When the Church was born at Pentecost, Christ filled the infant Church with the gift of his Spirit and sent out its first members to proclaim the Gospel. Over the centuries, the Church too has sent out her members to proclaim the Gospel to the people of their day. And the first and most effective way of doing that is through the witness of our lives. Pope Paul VI put this truth very succinctly and effectively in his Apostolic Exhortation “Evangelii Nuntiandi” in 1975 – and his message is as true today as it was then.

“Above all”, he said, “the Gospel must be proclaimed by witness. Take a Christian or a handful of Christians who, in the midst of their own community, show their capacity for understanding and acceptance, their sharing of life and destiny with other people, their solidarity with the efforts of all for whatever is noble and good. Let us suppose that, in addition, they radiate in an altogether simple and unaffected way their faith in values that go beyond current values, and their hope in something that is not seen and that one would not dare to imagine. Through this wordless witness these Christians stir up irresistible questions in the hearts of those who see how they live: Why are they like this? Why do they live in this way? What or who is it that inspires them? Why are they in our midst? Such a witness is already a silent proclamation of the Good News and a very powerful and effective one. . . The first means of evangelization is the witness of an authentically Christian life, given over to God in a communion that nothing should destroy and at the same time given to one’s neighbour with limitless zeal. As we said recently to a group of lay people, ‘Modern man listens more willingly to witnesses than to teachers, and if he does listen to teachers, it is because they are witnesses.’”
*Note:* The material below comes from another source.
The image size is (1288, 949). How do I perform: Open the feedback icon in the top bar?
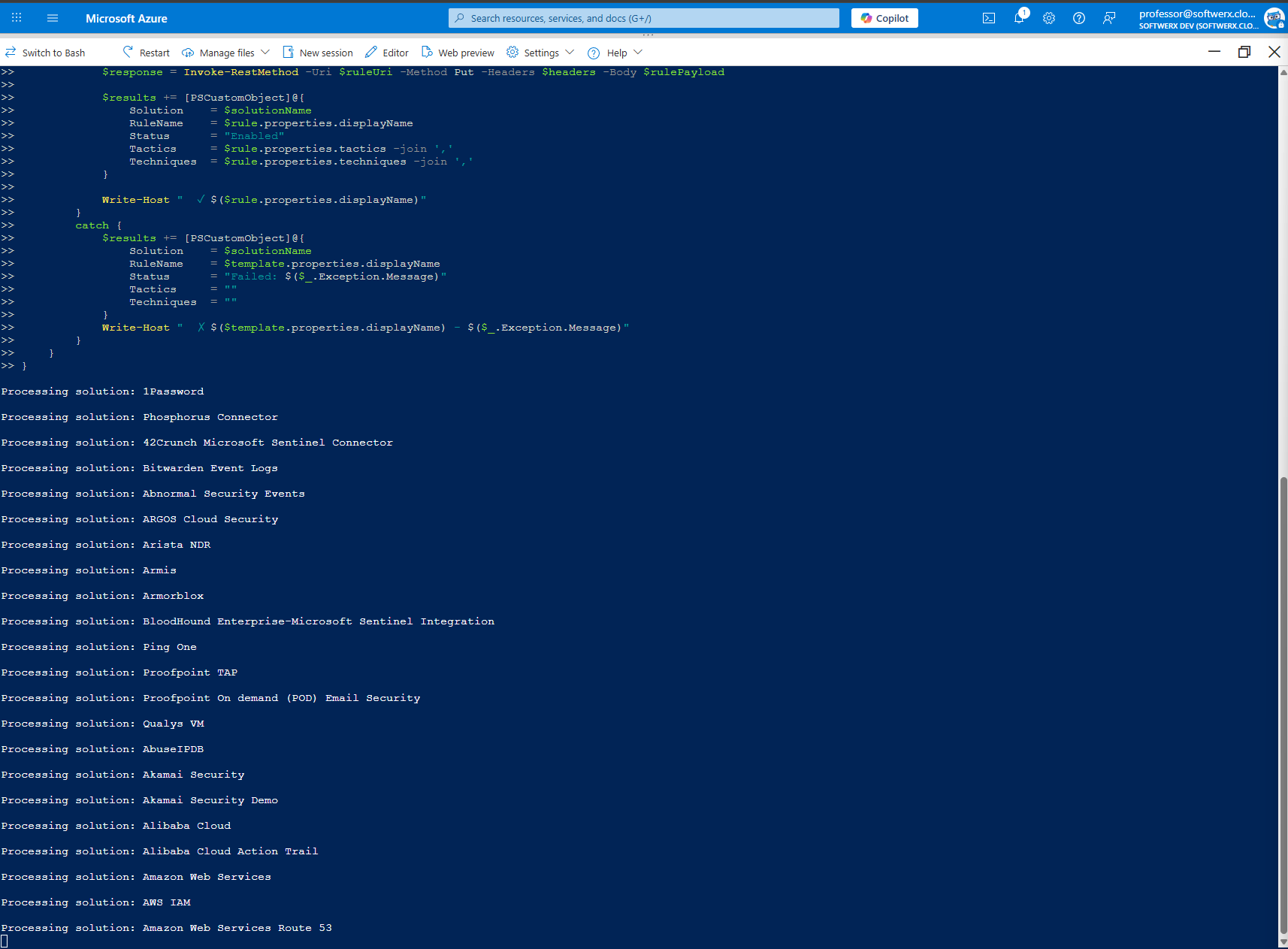pos(1109,18)
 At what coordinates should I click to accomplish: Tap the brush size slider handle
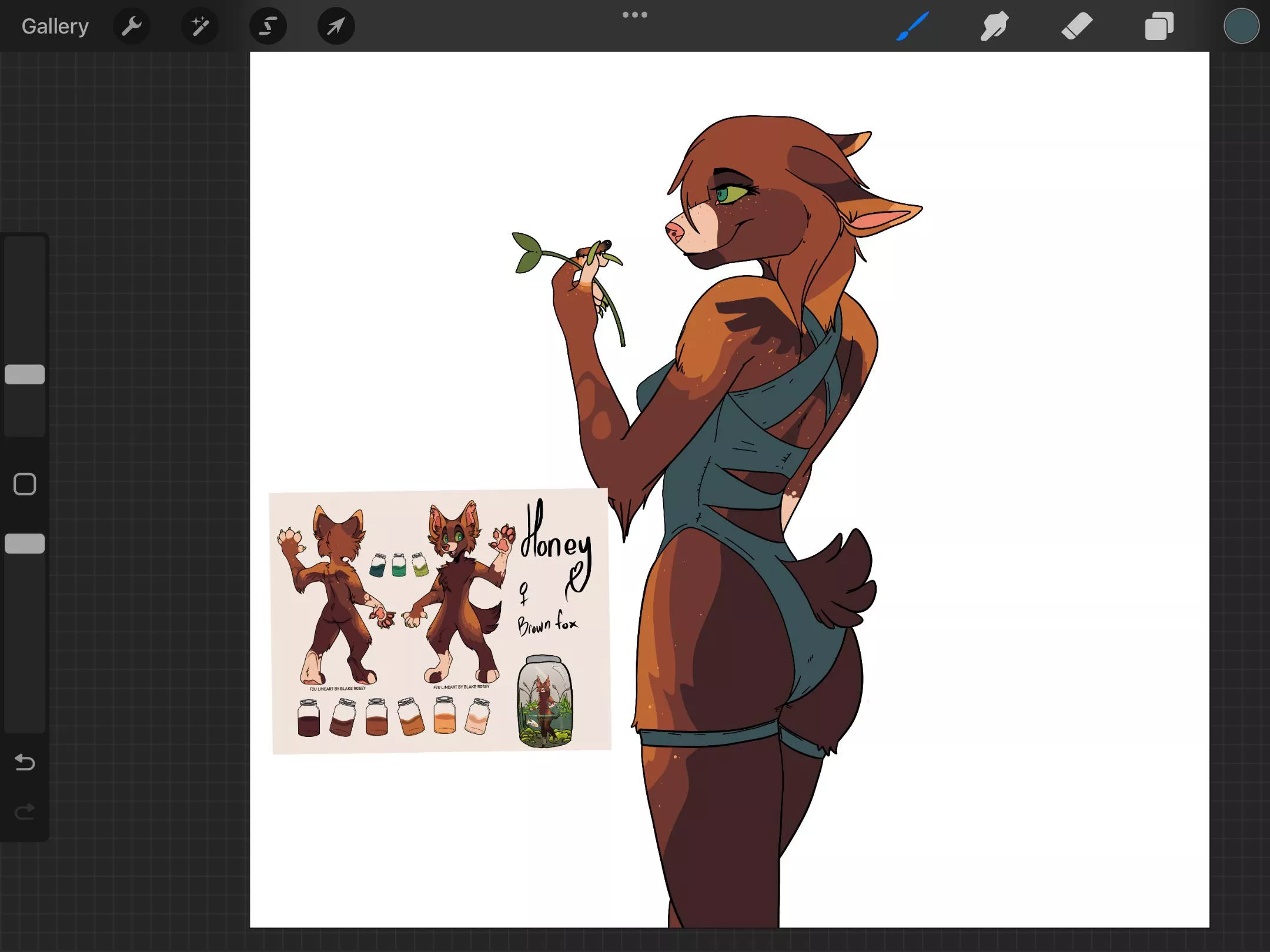pos(24,374)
How wonderfully St. Therese of Lisieux lived out that truth expressed by Pope Paul VI. She was truly both witness and teacher. Her “Little Way” of daily prayer, of confidence and trust in God, and of love faithfully lived out in the circumstances of ordinary day to day life – that is what has so appealed to people over the last one hundred years or so, and still appeals today. Our prayer this evening is that through her intercession, each one of us may take her as our model, following her example, and through the witness of our lives bring the Gospel, the good news of God’s love for us to the society and world in which we live, and which so badly needs to hear it. Like St. Therese, may our hearts too be conquered by Christ’s love for us, and awaken in us a deep love of those we are called to serve in the Church, in society and in the world.